DATA FOR THIS TASK.
______________________________

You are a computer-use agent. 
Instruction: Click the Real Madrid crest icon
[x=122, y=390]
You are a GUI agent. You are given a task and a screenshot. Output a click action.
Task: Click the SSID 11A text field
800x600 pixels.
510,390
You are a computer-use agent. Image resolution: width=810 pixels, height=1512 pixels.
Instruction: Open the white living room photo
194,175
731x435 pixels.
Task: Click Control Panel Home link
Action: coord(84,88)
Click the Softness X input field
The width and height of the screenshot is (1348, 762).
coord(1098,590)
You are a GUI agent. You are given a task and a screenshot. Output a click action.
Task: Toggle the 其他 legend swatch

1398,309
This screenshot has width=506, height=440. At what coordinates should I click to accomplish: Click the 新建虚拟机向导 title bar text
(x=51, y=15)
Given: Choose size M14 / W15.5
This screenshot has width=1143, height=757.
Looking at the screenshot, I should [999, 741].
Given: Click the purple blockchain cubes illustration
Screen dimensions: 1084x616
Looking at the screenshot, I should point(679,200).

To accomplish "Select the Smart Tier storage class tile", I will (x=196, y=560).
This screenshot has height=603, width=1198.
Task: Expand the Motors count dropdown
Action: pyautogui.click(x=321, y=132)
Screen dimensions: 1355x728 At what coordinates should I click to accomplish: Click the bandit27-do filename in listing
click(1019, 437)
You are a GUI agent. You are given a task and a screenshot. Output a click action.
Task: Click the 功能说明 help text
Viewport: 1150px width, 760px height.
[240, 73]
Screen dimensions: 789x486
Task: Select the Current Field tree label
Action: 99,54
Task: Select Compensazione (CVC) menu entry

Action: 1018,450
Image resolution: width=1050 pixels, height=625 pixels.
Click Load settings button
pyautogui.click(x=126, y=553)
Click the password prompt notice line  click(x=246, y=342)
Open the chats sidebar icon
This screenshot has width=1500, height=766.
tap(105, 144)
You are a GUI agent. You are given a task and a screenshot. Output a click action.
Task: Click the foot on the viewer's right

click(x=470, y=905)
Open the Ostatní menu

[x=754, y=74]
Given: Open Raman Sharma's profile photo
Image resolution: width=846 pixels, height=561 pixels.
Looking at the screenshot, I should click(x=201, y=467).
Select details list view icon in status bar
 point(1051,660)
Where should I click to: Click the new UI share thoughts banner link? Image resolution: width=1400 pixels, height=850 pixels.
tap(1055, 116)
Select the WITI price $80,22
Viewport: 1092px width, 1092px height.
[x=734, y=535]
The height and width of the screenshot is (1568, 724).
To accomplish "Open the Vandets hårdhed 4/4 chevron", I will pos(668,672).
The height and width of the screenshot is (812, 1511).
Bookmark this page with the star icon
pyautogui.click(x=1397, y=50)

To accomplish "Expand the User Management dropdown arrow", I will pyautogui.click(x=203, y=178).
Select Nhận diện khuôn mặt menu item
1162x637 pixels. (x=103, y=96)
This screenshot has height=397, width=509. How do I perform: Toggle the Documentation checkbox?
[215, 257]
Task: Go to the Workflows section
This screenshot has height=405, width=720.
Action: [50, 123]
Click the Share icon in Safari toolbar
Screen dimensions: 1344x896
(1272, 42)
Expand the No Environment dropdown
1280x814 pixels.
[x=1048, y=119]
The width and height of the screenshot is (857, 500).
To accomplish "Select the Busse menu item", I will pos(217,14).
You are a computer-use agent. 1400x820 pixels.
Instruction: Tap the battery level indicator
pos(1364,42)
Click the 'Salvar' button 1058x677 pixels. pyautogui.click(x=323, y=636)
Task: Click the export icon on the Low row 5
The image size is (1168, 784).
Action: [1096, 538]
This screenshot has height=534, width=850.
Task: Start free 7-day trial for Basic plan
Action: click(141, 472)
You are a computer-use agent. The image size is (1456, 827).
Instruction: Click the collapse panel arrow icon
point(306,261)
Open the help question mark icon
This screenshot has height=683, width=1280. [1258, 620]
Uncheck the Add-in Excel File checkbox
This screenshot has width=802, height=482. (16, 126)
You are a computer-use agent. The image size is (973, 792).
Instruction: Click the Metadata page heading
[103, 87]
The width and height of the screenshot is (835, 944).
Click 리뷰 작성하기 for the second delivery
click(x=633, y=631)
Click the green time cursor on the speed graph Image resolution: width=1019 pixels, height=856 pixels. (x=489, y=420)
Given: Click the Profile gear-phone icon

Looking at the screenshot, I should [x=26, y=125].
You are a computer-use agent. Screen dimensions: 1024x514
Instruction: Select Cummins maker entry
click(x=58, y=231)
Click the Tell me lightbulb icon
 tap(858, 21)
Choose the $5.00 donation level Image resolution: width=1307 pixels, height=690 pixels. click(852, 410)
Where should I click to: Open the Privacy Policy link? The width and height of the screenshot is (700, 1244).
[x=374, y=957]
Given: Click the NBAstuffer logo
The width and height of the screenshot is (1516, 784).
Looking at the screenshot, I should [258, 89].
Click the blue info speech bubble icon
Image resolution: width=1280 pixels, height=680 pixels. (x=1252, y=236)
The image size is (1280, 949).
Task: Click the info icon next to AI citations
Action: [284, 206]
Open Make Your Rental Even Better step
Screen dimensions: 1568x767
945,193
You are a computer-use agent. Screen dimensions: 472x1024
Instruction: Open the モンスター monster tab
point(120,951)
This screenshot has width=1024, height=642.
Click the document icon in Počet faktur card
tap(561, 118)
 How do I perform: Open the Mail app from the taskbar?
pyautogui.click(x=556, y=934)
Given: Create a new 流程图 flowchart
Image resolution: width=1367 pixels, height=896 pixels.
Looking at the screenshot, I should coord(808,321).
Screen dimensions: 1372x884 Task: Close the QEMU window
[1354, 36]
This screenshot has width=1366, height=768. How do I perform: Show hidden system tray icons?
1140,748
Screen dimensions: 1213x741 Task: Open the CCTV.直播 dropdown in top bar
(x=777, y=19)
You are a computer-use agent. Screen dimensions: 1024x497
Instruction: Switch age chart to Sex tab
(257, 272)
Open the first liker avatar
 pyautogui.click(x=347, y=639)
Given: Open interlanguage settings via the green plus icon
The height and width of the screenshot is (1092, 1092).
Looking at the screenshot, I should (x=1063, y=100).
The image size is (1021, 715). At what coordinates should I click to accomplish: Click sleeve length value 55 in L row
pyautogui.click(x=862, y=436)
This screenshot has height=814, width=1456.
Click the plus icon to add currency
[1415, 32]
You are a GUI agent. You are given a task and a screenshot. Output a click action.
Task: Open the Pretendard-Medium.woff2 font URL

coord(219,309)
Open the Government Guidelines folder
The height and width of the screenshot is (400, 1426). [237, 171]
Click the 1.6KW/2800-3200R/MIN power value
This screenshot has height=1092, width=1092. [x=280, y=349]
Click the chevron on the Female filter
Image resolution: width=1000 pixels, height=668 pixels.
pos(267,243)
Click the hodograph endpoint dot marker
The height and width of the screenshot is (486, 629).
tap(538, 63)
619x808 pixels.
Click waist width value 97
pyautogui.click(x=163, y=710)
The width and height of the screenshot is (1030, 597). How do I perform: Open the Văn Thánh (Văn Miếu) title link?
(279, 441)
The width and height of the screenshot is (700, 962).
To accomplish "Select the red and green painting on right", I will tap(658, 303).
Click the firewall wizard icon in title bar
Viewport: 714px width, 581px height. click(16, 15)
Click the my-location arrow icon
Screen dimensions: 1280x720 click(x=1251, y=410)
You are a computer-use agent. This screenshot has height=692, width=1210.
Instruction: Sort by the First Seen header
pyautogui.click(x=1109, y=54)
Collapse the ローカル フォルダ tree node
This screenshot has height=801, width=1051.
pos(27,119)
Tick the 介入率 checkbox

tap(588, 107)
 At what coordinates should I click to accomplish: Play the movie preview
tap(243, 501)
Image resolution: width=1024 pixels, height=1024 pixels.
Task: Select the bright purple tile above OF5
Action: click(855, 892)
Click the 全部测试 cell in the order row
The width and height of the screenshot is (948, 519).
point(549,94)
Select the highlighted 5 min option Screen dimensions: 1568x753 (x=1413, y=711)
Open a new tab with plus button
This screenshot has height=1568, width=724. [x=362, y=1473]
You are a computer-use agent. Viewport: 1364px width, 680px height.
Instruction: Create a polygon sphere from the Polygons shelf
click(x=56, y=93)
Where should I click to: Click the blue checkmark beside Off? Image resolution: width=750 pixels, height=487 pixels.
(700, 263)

______________________________

Show the lines where the word "Choose" appears in the entries.

Given: Choose size M14 / W15.5
Choose the $5.00 donation level Image resolution: width=1307 pixels, height=690 pixels. click(852, 410)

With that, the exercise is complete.